Decided to try a walk today and got about 100m. I normally walk 4/5 k a day.

piggy I can't think of any other job where you have to work while off sick. Its appalling. DS1 is a teacher and I know he wouldn't go off sick unless absolutely forced because it's harder.

Yes, it is a teaching issue! To be fair, my HOD will sort out younger classes.

Struggling this afternoon.
I've been doing all the back to school chores this morning. Didn't feel too bad so I thought I'd attempt a drive to the shops this afternoon, it was ok but I struggled with the lifting of the bags at the end. Everything felt so heavy.
Got to about 3.30pm and just needed to sit down.
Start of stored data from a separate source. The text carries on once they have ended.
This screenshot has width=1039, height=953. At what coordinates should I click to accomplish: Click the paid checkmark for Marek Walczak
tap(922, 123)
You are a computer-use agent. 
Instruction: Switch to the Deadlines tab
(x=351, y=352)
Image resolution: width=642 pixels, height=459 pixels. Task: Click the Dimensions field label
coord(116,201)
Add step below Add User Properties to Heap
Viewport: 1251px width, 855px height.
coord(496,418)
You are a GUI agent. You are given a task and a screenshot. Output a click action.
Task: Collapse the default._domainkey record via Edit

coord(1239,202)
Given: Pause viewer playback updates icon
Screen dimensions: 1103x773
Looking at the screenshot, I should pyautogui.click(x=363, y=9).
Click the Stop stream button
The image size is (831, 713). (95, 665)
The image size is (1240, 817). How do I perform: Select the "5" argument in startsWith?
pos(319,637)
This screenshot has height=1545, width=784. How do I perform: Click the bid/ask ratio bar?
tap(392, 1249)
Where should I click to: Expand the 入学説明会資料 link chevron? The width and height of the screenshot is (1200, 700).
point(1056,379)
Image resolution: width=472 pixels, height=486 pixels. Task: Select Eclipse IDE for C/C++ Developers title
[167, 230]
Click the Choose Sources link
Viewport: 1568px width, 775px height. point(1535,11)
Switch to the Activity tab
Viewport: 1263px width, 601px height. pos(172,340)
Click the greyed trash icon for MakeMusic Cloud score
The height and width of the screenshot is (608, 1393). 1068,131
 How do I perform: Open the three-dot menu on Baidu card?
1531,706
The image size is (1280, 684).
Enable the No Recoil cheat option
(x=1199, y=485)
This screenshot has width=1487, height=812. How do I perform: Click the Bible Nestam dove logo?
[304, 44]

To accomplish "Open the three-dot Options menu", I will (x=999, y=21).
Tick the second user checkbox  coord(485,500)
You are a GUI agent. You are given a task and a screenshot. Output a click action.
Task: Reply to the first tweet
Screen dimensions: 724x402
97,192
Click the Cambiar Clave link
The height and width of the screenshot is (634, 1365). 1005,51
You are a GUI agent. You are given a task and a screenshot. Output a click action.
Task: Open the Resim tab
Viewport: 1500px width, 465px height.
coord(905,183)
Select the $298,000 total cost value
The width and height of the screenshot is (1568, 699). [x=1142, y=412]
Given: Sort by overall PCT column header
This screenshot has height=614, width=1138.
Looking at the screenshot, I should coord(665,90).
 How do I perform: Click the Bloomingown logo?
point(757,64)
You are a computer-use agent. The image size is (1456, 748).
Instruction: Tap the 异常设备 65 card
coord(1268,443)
I felt like I was spinning and a headache was starting.
A friend popped over late morning and she's had Covid too. Her smell and taste returned but it took about 4 weeks after her isolation ended. She is still struggling with the brain fog though. I think she's about 6 weeks on from end of isolation if I recall correctly.

It sounds as if lots of us are having similar experiences of good days and bad days. It’s so frustrating and for me at least there’s no rhyme or reason - I went for a short walk with the DC yesterday but didn’t do much else and had the headache and crushing fatigue return (ended up falling asleep on the sofa); I’ve been on the go with chores all day today but have been much less tired. But I’ve had a return of the strange chest pain that alerted me to the fact I might have Covid - it feels as if part of my right lung about the size of a 10p is inflamed and painful.

Is anyone actively trying anything to help you through this phase? I’ve been trying to eat really healthily, and have wondered about acupuncture. I had a couple of sessions a few years ago for very pad PMT and insomnia. It worked a treat, and I’m thinking about booking myself in but it’s not cheap. I’m also a natural fixer and always looking for a solution; I may just need to accept the fact that I can’t really control this!

I have only just started eating again really so not at any healthy eating stage. I did buy bananas...

Trying to limit activity and just taking it easy really.